Let's say you're dealing with a litany in which one has to recite sing-songy "_ca un Atotputernic_", I'd have _ca un_ rather flat, followed by a lengthy _Aaa_ and then the *tot* rather shorter but accented/stressed and the the _pu-*ter*-nic.
_
The _ter_ is softer than the _tot_ though.


----------



## metaphrastes

farscape said:


> Let's say you're dealing with a litany in which one has to recite sing-songy "_ca un Atotputernic_", I'd have _ca un_ rather flat, followed by a lengthy _Aaa_ and then the *tot* rather shorter but accented/stressed and the the _pu-*ter*-nic.
> _
> The _ter_ is softer than the _tot_ though.



Thank you very much for your detailed answer, mulțumesc!

Now, do you think it would work the same way in a metric choral hymn (not one so free in rhythm as a "soloist" recitative), where a long syllable is meant to have the double length of a short one?

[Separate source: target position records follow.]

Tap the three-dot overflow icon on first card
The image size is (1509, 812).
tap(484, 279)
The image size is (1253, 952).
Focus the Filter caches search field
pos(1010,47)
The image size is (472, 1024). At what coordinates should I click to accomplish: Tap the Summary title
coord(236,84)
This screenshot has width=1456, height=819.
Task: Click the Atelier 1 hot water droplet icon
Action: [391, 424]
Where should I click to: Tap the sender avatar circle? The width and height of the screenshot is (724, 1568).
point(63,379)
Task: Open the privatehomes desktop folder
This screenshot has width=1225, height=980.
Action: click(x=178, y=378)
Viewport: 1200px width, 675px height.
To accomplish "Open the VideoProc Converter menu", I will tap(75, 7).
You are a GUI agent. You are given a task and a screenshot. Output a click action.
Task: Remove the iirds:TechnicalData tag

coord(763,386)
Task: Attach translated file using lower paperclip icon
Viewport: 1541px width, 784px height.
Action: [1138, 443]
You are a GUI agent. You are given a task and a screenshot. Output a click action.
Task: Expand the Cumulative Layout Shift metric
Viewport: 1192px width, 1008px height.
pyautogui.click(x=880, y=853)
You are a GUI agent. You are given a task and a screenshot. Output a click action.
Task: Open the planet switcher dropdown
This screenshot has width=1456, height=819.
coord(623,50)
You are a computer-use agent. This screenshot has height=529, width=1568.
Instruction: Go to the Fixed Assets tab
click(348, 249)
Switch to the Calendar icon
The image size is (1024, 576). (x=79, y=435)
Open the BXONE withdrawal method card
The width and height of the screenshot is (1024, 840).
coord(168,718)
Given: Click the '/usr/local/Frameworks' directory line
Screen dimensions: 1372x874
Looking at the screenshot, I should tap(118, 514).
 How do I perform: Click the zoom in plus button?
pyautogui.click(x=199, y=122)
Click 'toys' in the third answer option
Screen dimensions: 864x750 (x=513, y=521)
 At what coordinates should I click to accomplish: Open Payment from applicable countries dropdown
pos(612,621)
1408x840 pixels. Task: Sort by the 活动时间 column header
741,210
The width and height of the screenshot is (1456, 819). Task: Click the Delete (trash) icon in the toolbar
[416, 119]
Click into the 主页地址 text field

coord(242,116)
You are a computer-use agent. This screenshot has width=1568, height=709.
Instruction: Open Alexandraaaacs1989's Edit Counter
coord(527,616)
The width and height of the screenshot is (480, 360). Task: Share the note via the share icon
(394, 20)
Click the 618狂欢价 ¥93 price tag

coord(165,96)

For such effect I might hear a recording of the hymn (even if the tone is not the same, it is often very helpful on matters of metric and prosody) - but now, I could not find any recording of this one, in special.

And then, it arises another broader question: do you still have, in Romanian, a clear-cut and well defined distinction between long and short vowels, as one would have in Classical Greek or Latin? My impression is that in spoken Romanian (as well in spoken modern Greek) such distinction is no more present. However, when singing, the very music demands at least a basic distinction between long and short syllable.

What is actually puzzling for me, yet, is that in my native language, the only natural syllables to be long, in musical prosody, are the stressed syllables - or in some contexts a final syllable of a verse. Then, if the music asks for another stress, one will search one syllable where a secondary stress sounds well - but actually, there is no option of having a long unstressed syllable by the side of a short stressed syllable. That is, at least in hymnody, where the musical rhythm and stresses should conform and be "tailored" to the words' rhythm and stresses and not the other way around.

I hope the questions make any sense, thank you again.


----------



## farscape

I'm afraid I can't contribute much on the prosody side 

Here is a bit of info on the short vowels in Romanian - see full text here:

"...*Semivocala*, în schimb, este o vocală scurtă, care însoțește întotdeauna o vocală (în diftongi sau în triftongi), fără a se putea rosti singură, și nu se poate prelungi.

Din cele 7 vocale ale limbii române, doar 4 (și anume: *e, i, o, u*) pot fi, după împrejurări, vocale întregi sau semivocale (...). Dacă sunetele _e, i, o, u_ apar pe lângă consoane, ele sunt cu siguranță vocale și nu semivocale!"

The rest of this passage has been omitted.